店舗統括部 ゼネラルマネージャー グランシェフ石井之悠 Syu Ishii

 神戸で人気の本格フレンチレストランを経営し、コンサルタントとしても活躍していた石井。関西を代表する有名シェフである彼が他力野と出会い、入社を決意したのは2012年のことだった。

 食べることが好きで、特にフランス料理には目が無い他力野は、それまでにも石井のレストランへ足を運んでいた。石井を仲間に迎えられたことへの喜びようは、間を取り持った知人に「宝くじに当たったようだ」と感謝を表現したほどである。事業拡大のため、レストラン領域を統括できる人材を求めていた他力野と、様々な事情から志半ばで事業を畳むことを視野に入れていた石井。出会いはまさにベストタイミングだった。

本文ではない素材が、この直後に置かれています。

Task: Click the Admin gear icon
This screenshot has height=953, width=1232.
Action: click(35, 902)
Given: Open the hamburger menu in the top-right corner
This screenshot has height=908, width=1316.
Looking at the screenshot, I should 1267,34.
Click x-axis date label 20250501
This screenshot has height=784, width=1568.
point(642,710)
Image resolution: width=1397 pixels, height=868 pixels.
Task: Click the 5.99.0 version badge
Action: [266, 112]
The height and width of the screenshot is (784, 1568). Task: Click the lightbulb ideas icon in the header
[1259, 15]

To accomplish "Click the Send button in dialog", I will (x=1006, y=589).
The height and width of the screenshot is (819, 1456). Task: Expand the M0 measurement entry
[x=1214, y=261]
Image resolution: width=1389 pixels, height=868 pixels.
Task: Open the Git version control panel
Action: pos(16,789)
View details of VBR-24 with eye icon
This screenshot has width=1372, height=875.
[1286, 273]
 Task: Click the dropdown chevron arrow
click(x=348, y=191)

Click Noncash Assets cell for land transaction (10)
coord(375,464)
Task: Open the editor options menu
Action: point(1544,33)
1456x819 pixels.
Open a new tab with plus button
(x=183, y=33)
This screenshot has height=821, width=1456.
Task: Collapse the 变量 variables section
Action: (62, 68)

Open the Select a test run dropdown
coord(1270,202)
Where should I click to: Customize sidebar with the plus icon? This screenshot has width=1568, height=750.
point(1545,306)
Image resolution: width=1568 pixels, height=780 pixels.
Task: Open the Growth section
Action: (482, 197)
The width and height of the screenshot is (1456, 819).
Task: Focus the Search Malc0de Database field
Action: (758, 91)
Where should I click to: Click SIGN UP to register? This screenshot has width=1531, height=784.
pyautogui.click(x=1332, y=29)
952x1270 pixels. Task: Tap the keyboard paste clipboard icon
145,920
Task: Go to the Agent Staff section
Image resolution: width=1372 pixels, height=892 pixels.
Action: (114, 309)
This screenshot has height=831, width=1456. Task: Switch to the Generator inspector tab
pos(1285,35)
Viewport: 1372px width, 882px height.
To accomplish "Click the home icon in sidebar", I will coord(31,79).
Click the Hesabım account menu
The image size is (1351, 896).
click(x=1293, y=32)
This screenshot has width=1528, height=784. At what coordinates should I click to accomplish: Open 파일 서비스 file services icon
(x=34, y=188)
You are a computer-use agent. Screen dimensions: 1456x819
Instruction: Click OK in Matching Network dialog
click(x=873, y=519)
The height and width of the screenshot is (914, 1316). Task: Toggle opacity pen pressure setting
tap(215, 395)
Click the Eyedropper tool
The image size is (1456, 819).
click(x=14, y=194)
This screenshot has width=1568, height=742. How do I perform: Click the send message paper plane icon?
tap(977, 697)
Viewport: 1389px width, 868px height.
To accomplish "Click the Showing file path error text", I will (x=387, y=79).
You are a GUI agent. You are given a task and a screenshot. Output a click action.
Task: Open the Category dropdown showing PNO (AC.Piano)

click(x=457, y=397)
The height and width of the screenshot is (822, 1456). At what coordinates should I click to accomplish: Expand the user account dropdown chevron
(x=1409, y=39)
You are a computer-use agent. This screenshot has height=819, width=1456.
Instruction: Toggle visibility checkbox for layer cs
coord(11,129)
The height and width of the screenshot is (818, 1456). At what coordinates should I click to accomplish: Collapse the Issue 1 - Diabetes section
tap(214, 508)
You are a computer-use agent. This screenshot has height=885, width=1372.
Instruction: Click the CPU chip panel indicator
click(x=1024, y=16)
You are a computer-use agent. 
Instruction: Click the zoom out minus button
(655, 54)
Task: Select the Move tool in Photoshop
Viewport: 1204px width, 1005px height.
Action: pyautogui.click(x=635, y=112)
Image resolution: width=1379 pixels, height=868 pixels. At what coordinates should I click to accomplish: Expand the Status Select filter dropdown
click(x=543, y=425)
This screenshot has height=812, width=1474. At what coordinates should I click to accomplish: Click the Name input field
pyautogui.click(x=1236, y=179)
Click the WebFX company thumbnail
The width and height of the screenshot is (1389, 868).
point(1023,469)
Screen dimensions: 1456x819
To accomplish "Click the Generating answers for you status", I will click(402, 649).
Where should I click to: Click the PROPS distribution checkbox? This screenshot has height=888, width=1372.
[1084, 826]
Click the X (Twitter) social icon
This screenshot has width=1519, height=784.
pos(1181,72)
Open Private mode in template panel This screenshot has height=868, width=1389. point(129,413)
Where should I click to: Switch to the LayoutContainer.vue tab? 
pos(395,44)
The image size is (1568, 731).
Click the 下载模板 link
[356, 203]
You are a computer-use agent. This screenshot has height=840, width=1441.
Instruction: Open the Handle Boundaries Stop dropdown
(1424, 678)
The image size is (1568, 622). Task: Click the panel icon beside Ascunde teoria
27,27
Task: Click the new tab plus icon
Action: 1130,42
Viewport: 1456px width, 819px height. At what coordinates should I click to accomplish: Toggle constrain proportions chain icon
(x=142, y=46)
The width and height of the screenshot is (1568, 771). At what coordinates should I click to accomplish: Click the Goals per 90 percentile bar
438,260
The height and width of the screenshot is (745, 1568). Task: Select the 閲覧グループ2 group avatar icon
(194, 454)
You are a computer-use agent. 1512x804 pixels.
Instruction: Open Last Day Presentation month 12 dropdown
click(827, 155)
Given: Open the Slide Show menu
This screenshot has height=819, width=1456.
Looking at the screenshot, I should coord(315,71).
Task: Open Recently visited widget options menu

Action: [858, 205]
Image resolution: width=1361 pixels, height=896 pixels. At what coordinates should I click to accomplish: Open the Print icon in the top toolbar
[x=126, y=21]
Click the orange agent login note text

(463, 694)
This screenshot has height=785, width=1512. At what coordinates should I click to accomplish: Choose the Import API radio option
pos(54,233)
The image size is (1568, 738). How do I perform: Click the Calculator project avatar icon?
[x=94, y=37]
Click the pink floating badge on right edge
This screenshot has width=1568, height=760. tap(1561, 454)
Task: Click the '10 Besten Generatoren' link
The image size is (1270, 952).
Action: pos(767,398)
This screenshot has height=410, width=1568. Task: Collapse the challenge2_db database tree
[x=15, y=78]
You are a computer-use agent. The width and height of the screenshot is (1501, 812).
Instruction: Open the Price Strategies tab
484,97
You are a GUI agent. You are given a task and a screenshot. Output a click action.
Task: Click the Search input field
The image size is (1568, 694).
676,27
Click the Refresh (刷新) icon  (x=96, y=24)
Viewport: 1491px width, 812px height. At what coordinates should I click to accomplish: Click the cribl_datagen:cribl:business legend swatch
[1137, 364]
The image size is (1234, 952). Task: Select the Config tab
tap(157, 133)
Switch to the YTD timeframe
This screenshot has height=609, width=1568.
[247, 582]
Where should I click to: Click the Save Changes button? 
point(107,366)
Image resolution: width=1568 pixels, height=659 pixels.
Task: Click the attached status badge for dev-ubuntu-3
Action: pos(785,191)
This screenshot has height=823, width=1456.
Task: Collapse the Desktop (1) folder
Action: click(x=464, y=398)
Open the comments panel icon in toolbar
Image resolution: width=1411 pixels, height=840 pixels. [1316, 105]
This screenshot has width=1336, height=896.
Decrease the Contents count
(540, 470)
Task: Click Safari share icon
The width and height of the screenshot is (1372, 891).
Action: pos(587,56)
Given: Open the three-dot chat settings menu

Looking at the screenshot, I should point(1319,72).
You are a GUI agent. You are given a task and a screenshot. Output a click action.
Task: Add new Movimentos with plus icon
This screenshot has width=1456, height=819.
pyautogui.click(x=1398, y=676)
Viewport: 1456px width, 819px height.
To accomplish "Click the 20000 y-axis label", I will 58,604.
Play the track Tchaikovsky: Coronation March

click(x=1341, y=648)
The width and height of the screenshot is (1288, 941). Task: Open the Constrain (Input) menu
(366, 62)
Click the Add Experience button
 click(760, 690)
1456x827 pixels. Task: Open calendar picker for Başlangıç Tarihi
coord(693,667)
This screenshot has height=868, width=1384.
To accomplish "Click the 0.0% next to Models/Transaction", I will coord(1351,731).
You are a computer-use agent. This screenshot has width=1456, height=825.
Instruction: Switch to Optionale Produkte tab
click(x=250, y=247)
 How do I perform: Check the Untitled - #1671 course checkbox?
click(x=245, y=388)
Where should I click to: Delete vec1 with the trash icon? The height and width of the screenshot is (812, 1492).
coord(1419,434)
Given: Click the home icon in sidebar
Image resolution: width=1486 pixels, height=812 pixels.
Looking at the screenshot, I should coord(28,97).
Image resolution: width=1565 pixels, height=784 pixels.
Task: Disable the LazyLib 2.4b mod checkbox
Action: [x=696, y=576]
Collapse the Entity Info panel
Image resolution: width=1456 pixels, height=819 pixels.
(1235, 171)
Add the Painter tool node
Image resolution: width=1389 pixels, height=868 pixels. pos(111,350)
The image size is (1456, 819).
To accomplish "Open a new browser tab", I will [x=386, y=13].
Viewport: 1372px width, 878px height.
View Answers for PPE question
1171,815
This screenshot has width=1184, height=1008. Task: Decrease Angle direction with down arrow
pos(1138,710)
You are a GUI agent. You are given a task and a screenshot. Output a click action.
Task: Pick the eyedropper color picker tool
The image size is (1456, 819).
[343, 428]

 石井より一回り年下の他力野への第一印象は「変わった人」。友人から「他力野さんが会いたいと言っている」と聞き、「いつでもどうぞ」と伝えたところ、彼は即座に石井の店を訪問した。次の定休日にはバリューマネジメントの運営する会場を見学すると、更に次の定休日には条件提示と共に「うちに来てくれませんか」と誘いを受ける。そのあまりの展開の早さに、石井は舌を巻いた。

 料理人として40年のキャリアを持つ石井には、「次の時代を担うプロフェッショナルな人材を育成したい」という強い想いがある。「仕事に対するプライドを持ち、自己犠牲を厭わず働けなければ、プロフェッショナルとは言えない」と石井。他力野の事業に対する純粋な想い、嘘の無い言葉、バリューマネジメントの「時代を紡ぐ」事業に、自身の想いが重なり、入社を決意した。それ以来、他力野に代わって新案件を立ち上げるなど、日本に止まらず海外でも奔走してきた。

 石井は「他力野と私は考え方や性格がよく似ていて、歩くスピードまで一緒」と笑う。「彼の思考を予測できるので、決断しやすいような選択肢を投げることが可能。良いコンビネーションだと思っています。彼の頭の良さ、論理的な説明の仕方は私自身学ぶところが多いですね」。

 石井はプロの料理人として、関西を代表するフレンチシェフと評価されながらも、フレンチにこだわらず、幅広くお客の要望に応える。婚礼の食事には和食コースもあり、新郎新婦の希望で思い出のカレーパンを提供したこともあった。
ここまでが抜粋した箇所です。